Lloyds is a different beast from both of these failed banks. In 2022 it recorded a £5.6bn profit and rewarded shareholders with a final dividend of 1.6p a share. That doesn’t mean Lloyds’ share price is immune from what’s happening in the wider banking sector. But as a bellwether of the UK economy, it faces a different set of headwinds. The UK entering recession, the growing cost-of-living crisis and any downturn in the housing market would have the potential to drag on Lloyds’ share price over the long term.

How safe is Lloyds?

While recent market turmoil conjures up memories of the financial crisis, the major UK banks operate in a fundamentally different world than they did during 2008-09.

Banks are better capitalised as a result of regulatory changes since the crisis. One precautionary measure brought in is the Common Equity Tier that compares a bank’s capital against its assets. Lloyds has a CET1 ratio of 14.1%, according to its 2022 annual financial results. Lloyds also set aside £1.5bn in impairment costs last year to safeguard against bad loans should the cost-of-living crisis worsen.

In a recent research note, Liverpool-based analysts Shore Capital remains confident in the strength of UK banks. The analysts suggest that UK commercial banks are better equipped to withstand any economic downturn thanks to better liquidity and capital following a decade of tighter regulation.

Where next for Lloyds’ share price?

(Exercise instructions) Continue the passage on Lloyds bank from the point where it stops.

(Information supplied)

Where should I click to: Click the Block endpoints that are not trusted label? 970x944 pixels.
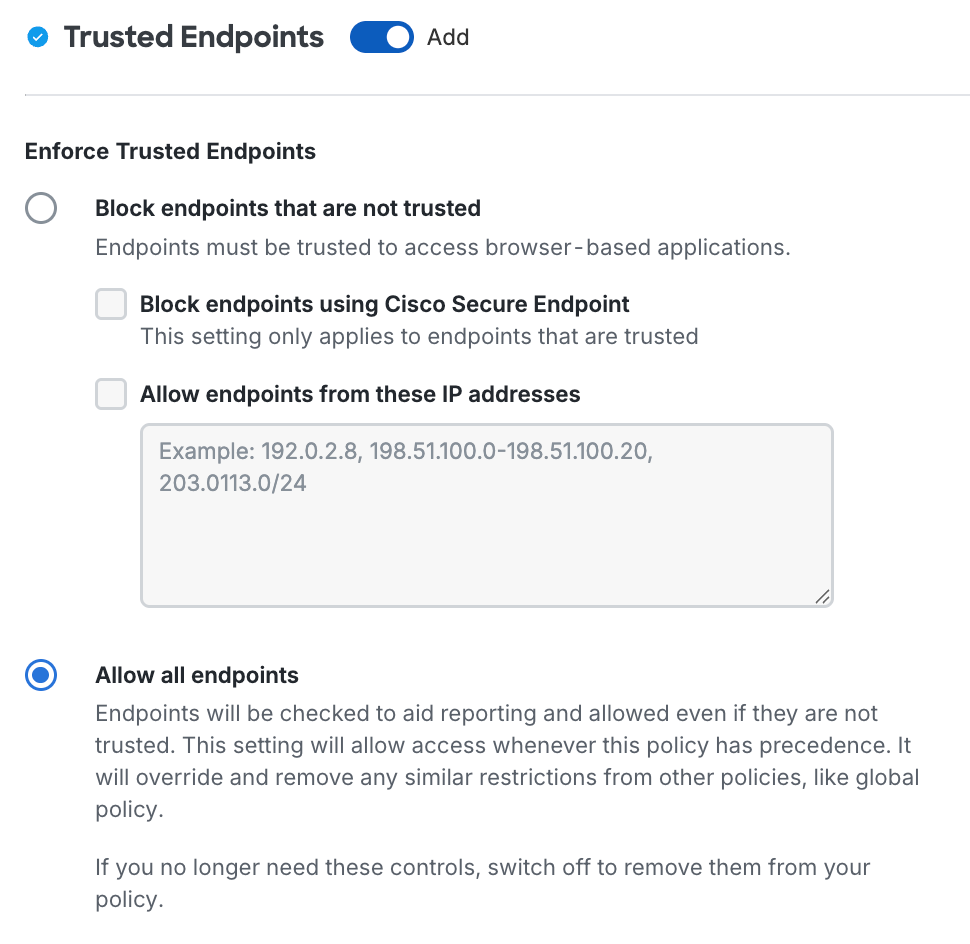[x=287, y=208]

(Answer to this exercise)
Man Group CEO Luke Ellis doesn’t see the crisis being over just yet. He says “a significant number of banks will not exist 12, 24 months from now that exist today.”

Speaking at the Bloomberg Invest conference in London on Wednesday 22 March, Ellis noted smaller regional banks in the US and UK challenger banks were at risk. Ellis made the point that today people can move money between banks easily using mobile banking apps. And in moments of stress customers are likely to use bigger, government-backed banks. If this proves correct, then Lloyds might benefit, seeing as it is the UK’s biggest mortgage lender.

Ultimately, investors will need to decide whether the downturn in Lloyds’ stock caused by the recent banking crisis represents a chance to buy the stock at a discount. The flipside is that a prolonged crisis means Lloyds’ stock faces continued pressure and investors would be better off steering clear of the sector.

Lloyds’ share price has a median price target of 64p. Hitting this would see a 40% upside on Friday’s close.